Comprehensive Logistics is an automotive logistics and contract manufacturer that produces suspension, powertrain and interior component sub-assemblies for two of North America’s largest automotive enterprises. When the company needed a more repeatable way to perform inspections on its engine cradle sub-assembly line in Youngstown, Ohio, it found the answer in a collaborative robot (cobot) from Universal Robots.
Cobots are popping up in manufacturing circles like Shasta daisies in the spring, appearing in the pharmaceutical, packaging, and food and beverage industries with increasing frequency. A 2018 report from Loup Ventures predicts that 34 percent of all robotic sales in 2025 will be cobots, up from last year’s 3 percent. A lower price tag for cobots and new applications are only two reasons for the sunny projections.
The challenge for Comprehensive Logistics was automating its inspection of an engine cradle sub-assembly that includes a critical steering-gear wire harness connector. The automated inspection system also needed to keep pace with the line’s high volumes while ensuring a proper connection with the electrical connectors inside the wire harness.
Initially, the automotive manufacturer employed a stationary, multi-camera system that couldn’t position the cameras into tight spots and deliver repeatable results. “The data gathered by the stationary camera system wasn’t as pure,” says Mike O’Keefe, value-added assembly superintendent at Comprehensive Logistics.
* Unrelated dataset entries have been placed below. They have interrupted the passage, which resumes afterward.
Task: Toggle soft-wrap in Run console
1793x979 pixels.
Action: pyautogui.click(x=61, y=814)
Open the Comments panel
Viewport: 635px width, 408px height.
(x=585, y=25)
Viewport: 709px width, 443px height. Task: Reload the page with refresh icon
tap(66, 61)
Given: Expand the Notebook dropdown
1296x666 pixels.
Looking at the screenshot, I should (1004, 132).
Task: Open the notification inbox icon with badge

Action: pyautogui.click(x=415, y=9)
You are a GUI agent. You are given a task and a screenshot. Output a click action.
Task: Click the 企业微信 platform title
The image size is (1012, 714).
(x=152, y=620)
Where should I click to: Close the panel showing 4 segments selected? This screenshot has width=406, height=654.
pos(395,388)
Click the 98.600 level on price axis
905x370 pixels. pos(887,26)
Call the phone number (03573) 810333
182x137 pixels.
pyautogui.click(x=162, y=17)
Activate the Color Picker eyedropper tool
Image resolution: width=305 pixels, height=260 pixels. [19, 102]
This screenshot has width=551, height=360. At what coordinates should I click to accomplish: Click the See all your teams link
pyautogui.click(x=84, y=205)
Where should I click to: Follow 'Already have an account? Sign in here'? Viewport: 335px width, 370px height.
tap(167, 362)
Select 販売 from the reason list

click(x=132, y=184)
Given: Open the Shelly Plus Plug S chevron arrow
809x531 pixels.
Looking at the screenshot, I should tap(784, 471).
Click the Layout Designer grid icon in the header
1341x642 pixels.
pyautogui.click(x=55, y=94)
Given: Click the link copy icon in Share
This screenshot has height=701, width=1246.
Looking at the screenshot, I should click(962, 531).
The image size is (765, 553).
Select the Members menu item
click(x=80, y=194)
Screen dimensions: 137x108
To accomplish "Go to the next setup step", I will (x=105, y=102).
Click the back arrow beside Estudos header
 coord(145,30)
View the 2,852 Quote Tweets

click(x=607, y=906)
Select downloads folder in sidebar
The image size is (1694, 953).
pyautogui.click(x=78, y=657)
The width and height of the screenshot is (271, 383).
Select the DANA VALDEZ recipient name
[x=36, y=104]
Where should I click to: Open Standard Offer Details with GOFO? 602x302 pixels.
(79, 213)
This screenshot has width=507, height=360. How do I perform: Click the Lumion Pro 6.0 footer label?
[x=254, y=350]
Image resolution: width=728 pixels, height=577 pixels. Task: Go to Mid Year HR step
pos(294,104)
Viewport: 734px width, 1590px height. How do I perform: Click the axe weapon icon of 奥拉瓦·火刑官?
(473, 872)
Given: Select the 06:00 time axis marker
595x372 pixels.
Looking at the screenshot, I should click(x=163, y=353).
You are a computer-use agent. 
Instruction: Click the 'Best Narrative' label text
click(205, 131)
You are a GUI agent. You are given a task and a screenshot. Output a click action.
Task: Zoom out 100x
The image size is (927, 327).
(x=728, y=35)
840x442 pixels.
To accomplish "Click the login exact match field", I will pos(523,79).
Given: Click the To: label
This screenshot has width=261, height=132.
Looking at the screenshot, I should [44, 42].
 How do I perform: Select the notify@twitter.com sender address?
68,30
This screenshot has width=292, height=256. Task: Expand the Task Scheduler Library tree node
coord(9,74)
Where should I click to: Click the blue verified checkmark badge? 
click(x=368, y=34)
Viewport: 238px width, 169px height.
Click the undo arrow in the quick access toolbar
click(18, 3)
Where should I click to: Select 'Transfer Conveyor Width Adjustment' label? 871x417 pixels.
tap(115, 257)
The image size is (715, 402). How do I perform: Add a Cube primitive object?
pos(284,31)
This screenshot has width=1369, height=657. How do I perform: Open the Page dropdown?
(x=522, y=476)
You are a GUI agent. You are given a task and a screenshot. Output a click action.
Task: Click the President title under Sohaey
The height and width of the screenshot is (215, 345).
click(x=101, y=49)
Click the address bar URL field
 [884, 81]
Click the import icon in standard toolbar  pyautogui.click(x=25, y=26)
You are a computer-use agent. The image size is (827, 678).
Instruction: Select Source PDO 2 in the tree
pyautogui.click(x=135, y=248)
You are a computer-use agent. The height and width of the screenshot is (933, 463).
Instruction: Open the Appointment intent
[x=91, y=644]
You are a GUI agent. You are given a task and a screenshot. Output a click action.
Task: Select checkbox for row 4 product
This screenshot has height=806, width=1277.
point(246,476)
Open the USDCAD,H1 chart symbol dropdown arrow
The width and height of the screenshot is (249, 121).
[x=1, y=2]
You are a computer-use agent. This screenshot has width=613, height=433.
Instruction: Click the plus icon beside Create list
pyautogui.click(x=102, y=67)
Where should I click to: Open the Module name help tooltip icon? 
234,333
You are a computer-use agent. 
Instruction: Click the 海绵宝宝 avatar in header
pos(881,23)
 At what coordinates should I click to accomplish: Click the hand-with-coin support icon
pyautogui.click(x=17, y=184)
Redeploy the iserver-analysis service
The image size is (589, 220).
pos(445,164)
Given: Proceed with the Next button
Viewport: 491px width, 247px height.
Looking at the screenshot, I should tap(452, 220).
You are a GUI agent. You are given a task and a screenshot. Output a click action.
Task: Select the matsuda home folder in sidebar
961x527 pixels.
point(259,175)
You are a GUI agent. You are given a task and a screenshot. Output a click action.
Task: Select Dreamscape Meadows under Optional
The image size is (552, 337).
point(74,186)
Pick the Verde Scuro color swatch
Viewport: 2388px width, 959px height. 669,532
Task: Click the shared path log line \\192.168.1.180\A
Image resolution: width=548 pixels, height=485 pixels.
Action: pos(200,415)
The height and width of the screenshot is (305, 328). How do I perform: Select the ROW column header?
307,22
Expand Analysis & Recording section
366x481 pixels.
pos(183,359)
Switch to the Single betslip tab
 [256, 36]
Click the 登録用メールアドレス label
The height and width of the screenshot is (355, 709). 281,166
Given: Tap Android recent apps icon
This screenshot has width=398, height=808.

The company also experimented with a probe-style robot and manual inspection routines, neither of which improved repeatability.
“If there is an intermittent loose connection or it’s connected and not locked into place, it can cause a complete loss of the power steering,” O’Keefe says. “For automakers, this is a Level 8 on the severity scale.”
Enter Universal Robots’ largest cobot, the UR10, and Keyence’s CV-X camera, part of the CA-HX200C LumiTrax vision system, to navigate the “wiring cave” of the sub-assembly units and deliver repeatable inspection results. The ceiling-mounted UR10 cobot moves quickly between inspection points, enabling the CV-X camera to snap a picture of each connection before the cobot arm retracts to a home position, and waits for the next assembly to inspect.
During the inspection of the sub-assemblies, each image is immediately shown on a screen next to the robot while a second screen with a diagram of the engine cradle shows each inspection point completed with a green or a red check mark to indicate pass/failure. The company’s manufacturing execution system (MES) collects the pass/fail data and stores this information in a camera memory card for two days.
“The dexterity of the cobot enables it to find the mission-critical points and be 100 percent repeatable,” O’Keefe says. The contract manufacturer chose the UR10 cobot due to its 51-inch reach and built-in safety features.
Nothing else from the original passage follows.